This guest post was written by Richard Fox, a Senior Consultant and Özlem Mehmet, a Professional Support Lawyer, in the Employment department at Kingsley Napley LLP.
It was adapted from an article originally published in Personnel Today on 23/06/22
There has been a very interesting decision of the Scottish Employment Tribunal that has recently ruled that an individual suffering from Long Covid was “disabled” for the purposes of the Equality Act 2010 (the “Act”) and could, therefore, proceed to bring a disability discrimination claim against his former employer (Burke v Turning Point Scotland 4112457/2021).
Although technically this is a decision of the Tribunal, and not an Appeal Tribunal, and is therefore not formally “binding” on other Tribunals, it will be very interesting to see whether it will nonetheless result in more claims being brought by those who feel they have been treated unfairly by their employer as a result of having Long Covid.
Facts of the case
The claimant, Mr Burke, was employed as a caretaker/security by Turning Point Scotland, a charity supporting those in need for approximately 20 years.

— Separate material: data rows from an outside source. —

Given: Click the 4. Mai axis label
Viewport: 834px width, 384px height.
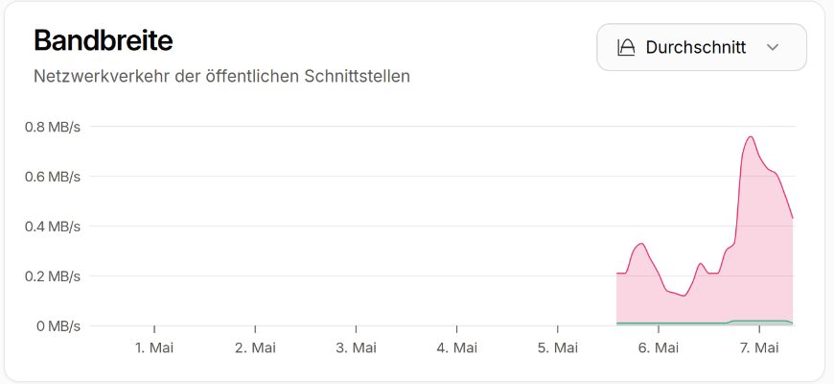Looking at the screenshot, I should pos(457,348).
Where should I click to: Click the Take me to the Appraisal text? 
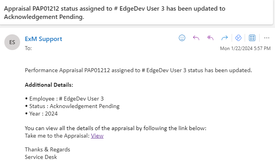[x=57, y=136]
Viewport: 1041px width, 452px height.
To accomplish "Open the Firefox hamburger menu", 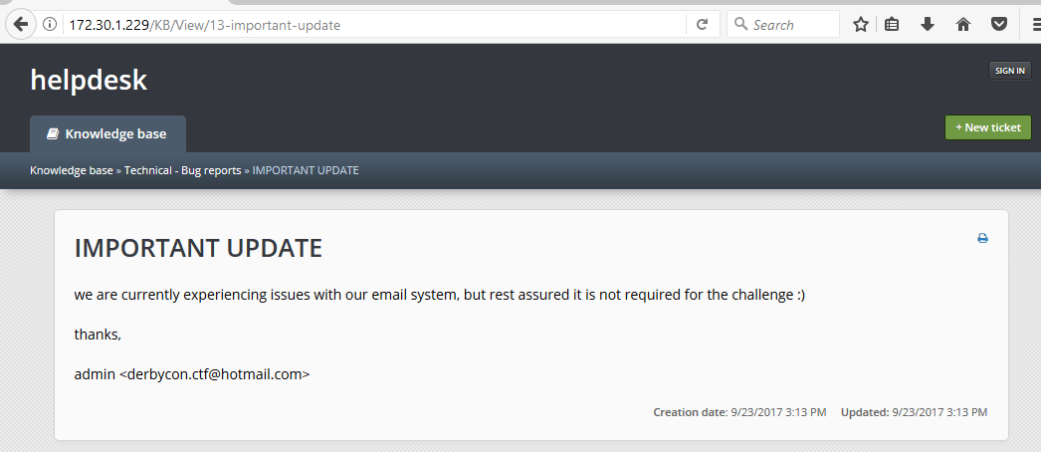I will tap(1032, 25).
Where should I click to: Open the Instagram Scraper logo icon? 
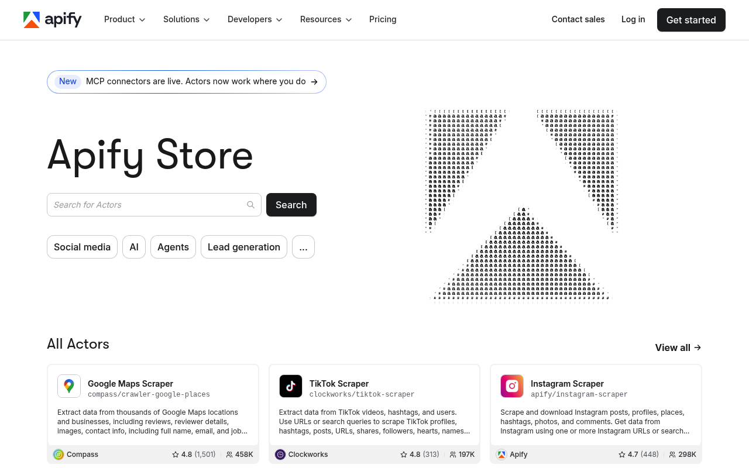[512, 386]
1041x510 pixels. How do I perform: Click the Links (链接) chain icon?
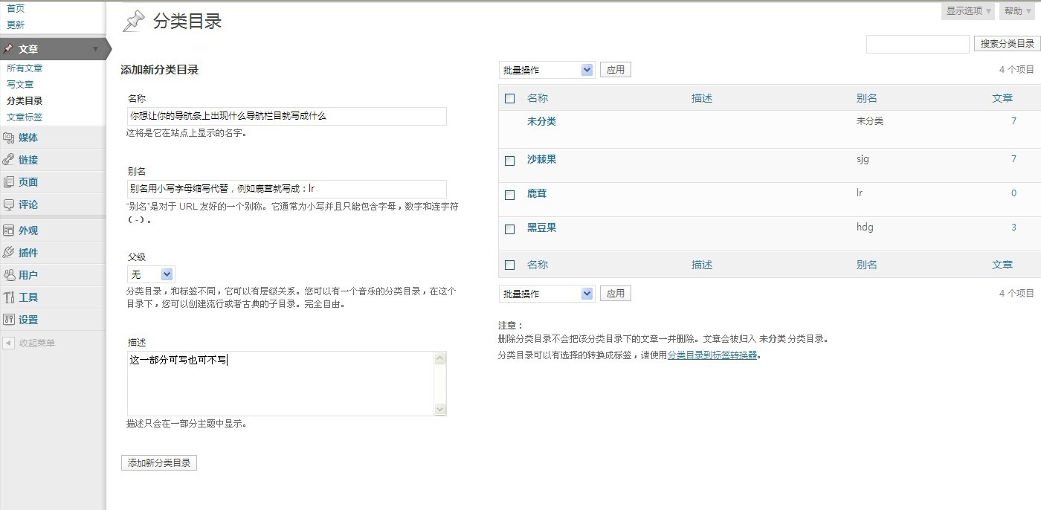9,160
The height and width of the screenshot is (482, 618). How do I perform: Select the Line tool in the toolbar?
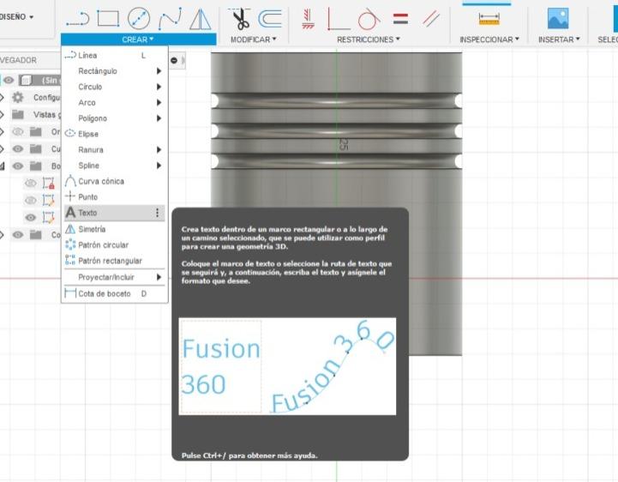(x=77, y=18)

Mr Burke first contracted COVID in November 2020 and never returned to work. His initial COVID symptoms were very mild and flu-like. However, after the isolation period, he developed severe headaches and symptoms of fatigue. His symptoms meant he would:
need to lie down and rest from fatigue and exhaustion after waking, showering and dressing;
be unable to perform household chores he was accustomed to helping out with, such as ironing, shopping and cooking meals;
be unable to walk to his local shop to buy the newspaper (as he used to do);
have joint pain in his arms, legs and shoulders, together with a loss of appetite and inability to concentrate; and
have a disturbed sleep pattern.
Mr Burke felt better on some days than others and this unpredictability also made him anxious.
Mr Burke obtained fit notes from his doctor throughout his absence (mainly after telephone consultations with his GP due to the restrictions on in-person consultations) citing “fatigue”, “after effects of Long Covid” and “post viral fatigue syndrome”.
Two occupational health reports were obtained by Turning Point, one in April 2021 and the other in June 2021. Both reports concluded that it was “unlikely” that the disability provisions of the Act would apply to Mr Burke.
Mr Burke was dismissed on grounds of ill health in August 2021, having exhausted his entitlement to sick pay around June 2021.
Mr Burke brought a number of claims against Turning Point, including for disability discrimination. Turning Point sought to have the disability discrimination claim struck out on the basis that Mr Burke’s condition did not constitute a “disability” under the Act. A preliminary hearing was held to determine this point.
The legal position and Tribunal’s reasoning
There are certain conditions (such as cancer or HIV) which are automatically classified as a “disability” under the Act. Long Covid is not such a condition. That being so, whether it amounts to a disability is based on whether it meets the legal definition of disability.
A person is deemed disabled under the Act if they suffer from a physical or mental impairment which has a substantial (i.e. more than minor or trivial) and long-term effect (has lasted or is likely to last at least 12 months) on their ability to carry out normal day-to-day activities.
In this case the Tribunal found that:
Mr Burke had a physical impairment (Long Covid / post-viral fatigue syndrome) and his fluctuating symptoms were consistent with the findings of the TUC report, “Workers’ experience of Long Covid”;
he was not exaggerating his symptoms (as Turning Point had suggested);
the fact that Mr Burke’s symptoms were not set out in detail in some of the GP notes (due to the severe restrictions on face-to-face meetings with GPs at the time), did not mean that those symptoms did not exist. The essential diagnosis was “post viral fatigue syndrome” caused by COVID-19;
his physical impairment had an adverse effect on his ability to carry out normal day-to-day activities; and
this effect was more than minor or trivial and long term because it "could well" be that it would last for a period of 12 months when viewed from the dismissal date (the last alleged discriminatory act).
Key take-away points
Although not automatically deemed to be a disability under the Act, Long Covid may amount to a disability for these purposes.
Although each case will turn on its own facts, the principles laid out in this judgment would seem to apply in many cases involving Long Covid. There was nothing particularly unusual about this case. This decision may therefore be of significant interest to those who suffer from Long Covid and are facing discrimination/unfair treatment at work specifically because of this condition.